The director’s grandparents are from West Godavari but he was born and brought up in Chennai, lived in Mumbai for seven years working as an assistant director for Santosh Sivan’s films. So does one find traces of the cinematographer in his work? “No way. I struggled for two years to get out of the image people associated me with. We both make very different kind of films but I can’t deny his contribution in shaping my career. Cinematographers look at cinema with one perspective, the angles et al, what I have learnt is the art of visual narration. I love action stories, the action in the script keeps me going and that excitement reflects on the screen.”

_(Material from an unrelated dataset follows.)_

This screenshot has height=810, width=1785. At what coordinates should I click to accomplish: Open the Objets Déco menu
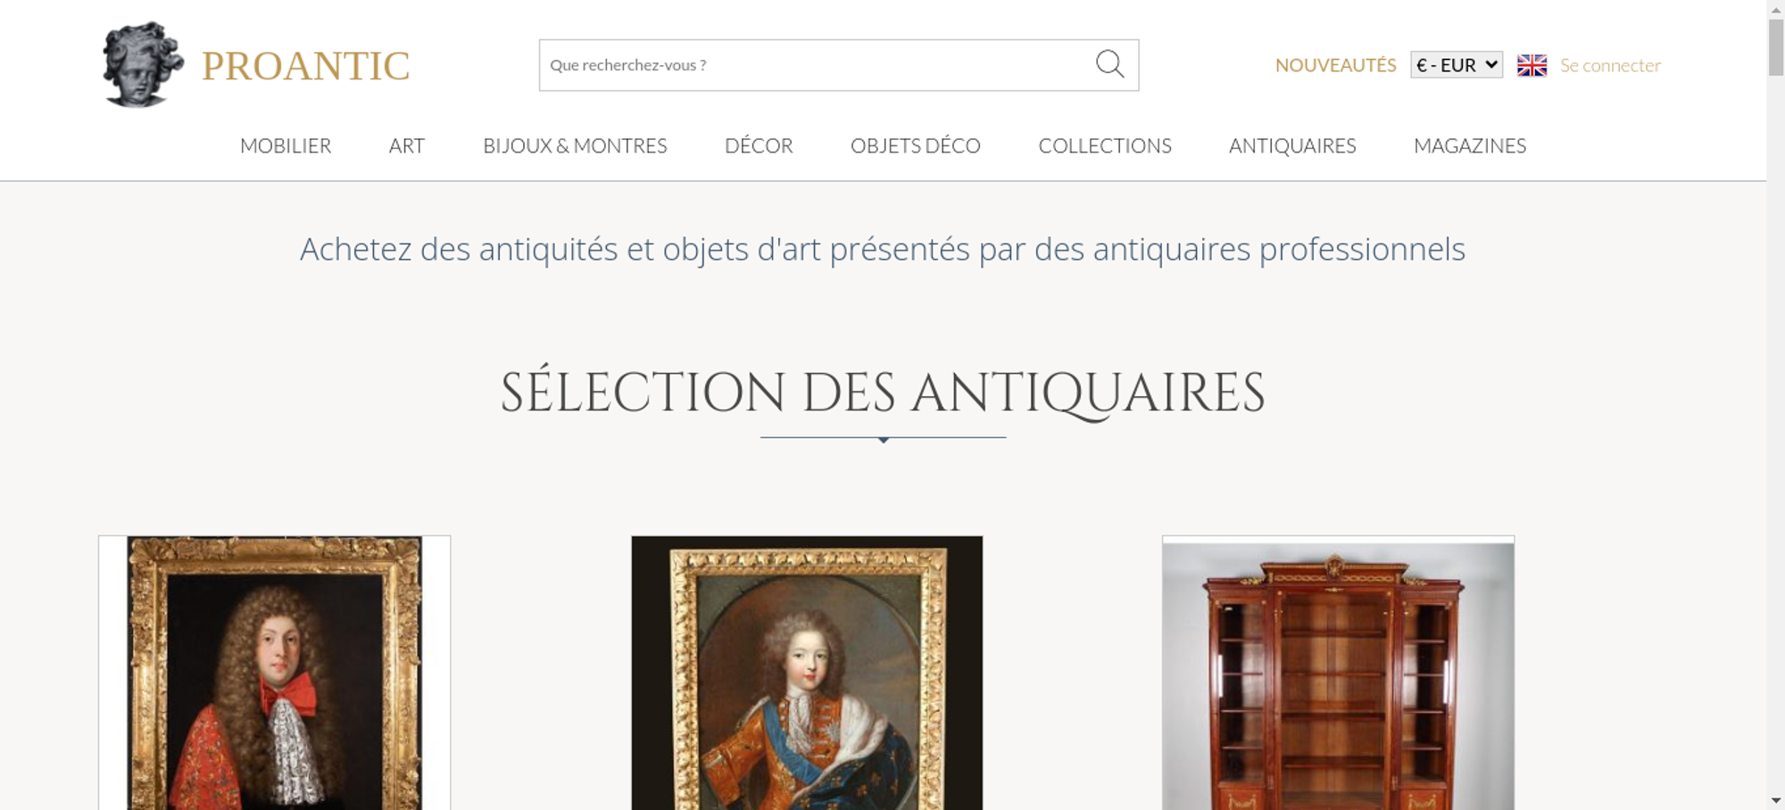pyautogui.click(x=916, y=145)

Vishnuvardhan says Shadow is just the working title and they would announce the actual one in two week’s time. He describes Pawan Kalyan as an uncomplicated person and they had given him an entirely new look for this film, with cropped hair, beard, glasses and a costume.
He adds, “He’s playing a mature man, working professional. In every film you design the architecture first, and I zeroed in on Kolkata, I was keen on having the colonial and Victorian look. The city becomes a character and it’s a very contemporary story. We have shot parts of it in Chennai and Kerala. It’s been the fastest journey; we got the film done in four and a half months. Sarah Jane Dias and Anjali Lavania were chosen particularly because I didn’t want the hero and heroines to know each other. A known combination would strip the film of freshness, charm and the mystique. I wanted everything to be new. Yuvan has given some memorable music.”
The director says the only tough part was speaking so many languages on the sets, he was talking Tamil, Malayalam, Hindi, Telugu, English and the heroines, he guffaws, were actually speaking heavy accented English.